CHECKING Facebook should only take a minute.

Internet designed to eat up the hours

Those are the famous last words of countless people every day, right before getting sucked into several hours of watching cat videos, commenting on Instagrammed sushi lunches, and Googling to find out whatever happened to Dolph Lundgren.

If that sounds like you, don’t feel bad: That behaviour is natural, given how the internet is structured, experts say.

People are wired to compulsively seek unpredictable payoffs like those doled out on the web. And the internet’s omnipresence and lack of boundaries encourage people to lose track of time, making it hard to exercise the willpower to turn it off.

“The internet is not addictive in the same way as pharmacological substances are,” says Tom Stafford, a cognitive scientist at the University of Sheffield in Britain.

“But it’s compulsive; it’s compelling; it’s distracting.”

Humans are social creatures. As a result, people enjoy the social information available via email and the web.

Email and social media have the same reward structure as that of a casino slot machine: Most of it is junk, but every so often, you hit the jackpot — in the case of the internet, a tidbit of juicy gossip or a heartfelt email, Stafford says. The instantaneous pay-off only strengthens the internet’s pull.

The web’s unpredictable pay-offs train people much in the same way Ivan Pavlov trained dogs, which were conditioned in the 19th century to salivate when they heard a bell they associated with food.

Over time, people link a cue (such as an instant-message ping or the Facebook homepage) with a pleasurable rush of feel-good brain chemicals. People become habituated to seek that social rush over and over again, says Stafford.

Reading emails or hunching over a screen can also activate humans’ fight-or-flight response, says Linda Stone, a researcher who studied the physiological effects of internet use.

Stone has shown that about 80% of people temporarily stop breathing or breathe shallowly when they check email or look at a screen — a condition she calls email apnoea.

The web often has important content that requires action or a response — for example, an assignment from the boss or engagement photos from a close friend — so people anticipate this and hold their breath as they look at their screens.

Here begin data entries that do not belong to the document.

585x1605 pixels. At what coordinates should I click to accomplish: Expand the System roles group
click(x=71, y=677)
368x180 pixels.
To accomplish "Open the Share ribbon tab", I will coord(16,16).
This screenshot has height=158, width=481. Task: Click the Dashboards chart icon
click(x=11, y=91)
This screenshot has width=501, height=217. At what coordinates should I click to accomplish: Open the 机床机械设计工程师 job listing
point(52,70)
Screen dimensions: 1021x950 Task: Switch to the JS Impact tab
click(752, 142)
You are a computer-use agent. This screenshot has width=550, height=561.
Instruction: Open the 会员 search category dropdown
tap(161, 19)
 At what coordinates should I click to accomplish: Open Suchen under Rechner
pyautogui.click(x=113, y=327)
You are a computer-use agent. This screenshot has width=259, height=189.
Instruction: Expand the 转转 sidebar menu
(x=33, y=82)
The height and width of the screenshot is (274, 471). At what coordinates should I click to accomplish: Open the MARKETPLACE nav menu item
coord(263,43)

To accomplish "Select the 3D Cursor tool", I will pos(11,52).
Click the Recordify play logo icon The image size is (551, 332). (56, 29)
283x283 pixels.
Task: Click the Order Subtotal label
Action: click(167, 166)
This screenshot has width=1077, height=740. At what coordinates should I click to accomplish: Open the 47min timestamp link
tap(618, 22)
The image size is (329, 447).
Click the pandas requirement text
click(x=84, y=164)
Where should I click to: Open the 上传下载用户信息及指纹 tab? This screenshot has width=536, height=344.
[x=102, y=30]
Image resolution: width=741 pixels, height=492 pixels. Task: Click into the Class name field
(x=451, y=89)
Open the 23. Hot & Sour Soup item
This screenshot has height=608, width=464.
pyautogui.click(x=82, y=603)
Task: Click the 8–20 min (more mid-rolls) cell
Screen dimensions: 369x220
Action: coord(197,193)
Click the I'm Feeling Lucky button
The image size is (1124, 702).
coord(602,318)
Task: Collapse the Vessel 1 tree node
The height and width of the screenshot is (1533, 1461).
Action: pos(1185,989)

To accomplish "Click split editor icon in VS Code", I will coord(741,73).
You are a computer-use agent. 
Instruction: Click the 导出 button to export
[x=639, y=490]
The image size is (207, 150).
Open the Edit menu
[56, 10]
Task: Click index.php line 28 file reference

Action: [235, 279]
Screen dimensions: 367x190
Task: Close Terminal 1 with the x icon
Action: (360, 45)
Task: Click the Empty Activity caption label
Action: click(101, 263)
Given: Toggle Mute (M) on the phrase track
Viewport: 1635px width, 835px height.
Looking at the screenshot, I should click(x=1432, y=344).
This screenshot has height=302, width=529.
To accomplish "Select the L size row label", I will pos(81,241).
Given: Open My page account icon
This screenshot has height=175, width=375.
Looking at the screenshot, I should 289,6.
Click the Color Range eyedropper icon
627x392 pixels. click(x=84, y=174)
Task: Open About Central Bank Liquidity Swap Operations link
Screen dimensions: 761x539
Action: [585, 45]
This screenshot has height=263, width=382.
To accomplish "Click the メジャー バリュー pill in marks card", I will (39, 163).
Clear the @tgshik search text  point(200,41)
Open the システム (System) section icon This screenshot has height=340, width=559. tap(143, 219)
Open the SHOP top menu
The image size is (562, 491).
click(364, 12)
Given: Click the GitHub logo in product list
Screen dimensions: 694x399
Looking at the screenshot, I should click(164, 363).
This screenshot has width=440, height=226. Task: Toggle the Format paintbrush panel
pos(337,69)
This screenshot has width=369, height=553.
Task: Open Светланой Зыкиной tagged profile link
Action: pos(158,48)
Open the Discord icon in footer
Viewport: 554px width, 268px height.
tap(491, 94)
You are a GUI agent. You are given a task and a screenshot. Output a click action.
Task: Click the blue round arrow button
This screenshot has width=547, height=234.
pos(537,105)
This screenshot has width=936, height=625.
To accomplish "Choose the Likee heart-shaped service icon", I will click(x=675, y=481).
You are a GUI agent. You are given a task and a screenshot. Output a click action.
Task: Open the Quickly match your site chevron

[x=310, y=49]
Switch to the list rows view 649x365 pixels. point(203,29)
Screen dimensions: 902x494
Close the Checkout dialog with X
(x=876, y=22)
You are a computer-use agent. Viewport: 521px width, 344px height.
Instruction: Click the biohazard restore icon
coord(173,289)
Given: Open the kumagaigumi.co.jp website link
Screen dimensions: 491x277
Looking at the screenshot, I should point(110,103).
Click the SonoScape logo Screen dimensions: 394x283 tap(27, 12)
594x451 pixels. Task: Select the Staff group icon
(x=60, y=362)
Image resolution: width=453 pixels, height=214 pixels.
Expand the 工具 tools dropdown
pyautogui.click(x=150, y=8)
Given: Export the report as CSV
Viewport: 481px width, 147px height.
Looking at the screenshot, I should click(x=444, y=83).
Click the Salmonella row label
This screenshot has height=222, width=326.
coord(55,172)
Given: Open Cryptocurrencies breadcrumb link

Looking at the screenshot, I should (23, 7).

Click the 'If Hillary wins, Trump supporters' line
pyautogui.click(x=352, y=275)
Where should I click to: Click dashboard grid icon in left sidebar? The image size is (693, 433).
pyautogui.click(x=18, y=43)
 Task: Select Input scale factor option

But breath-holding sets off a physiological cascade that prepares the body to face potential threats or anticipate surprises. Constantly activating this physical response can have negative health consequences, says Stone.

Another reason the internet is so addictive is it lacks boundaries between tasks, says Stafford.

Someone may set out to “research something, and then accidentally go to Wikipedia, then wind up trying to find out what ever happened to [rock band] Depeche Mode”, says Stafford.

Studies suggest willpower is like a muscle: It can be strengthened, but can also become exhausted.

Because the internet is always “on”, staying on task requires constantly flexing that willpower muscle, which can exhaust a person’s self-control.

“You never get away from the temptation,” says Stafford.

For those who want to loosen the vice-like grip of the web on their lives, a few simple techniques may do the trick.

Web-blocking tools that limit surfing time can help people regain control over their time. Another method is to plan ahead, committing to work for 20 minutes, or until a certain task is complete, and then allowing five minutes of web-surfing, says Stafford.

“Technology is all about eroding structure,” says Stafford. “But actually, psychologically, we need more structure, and those things are in tension.”

And to save you Googling it, Dolph Lundgren is still acting, recently appearing in The Expendables 2.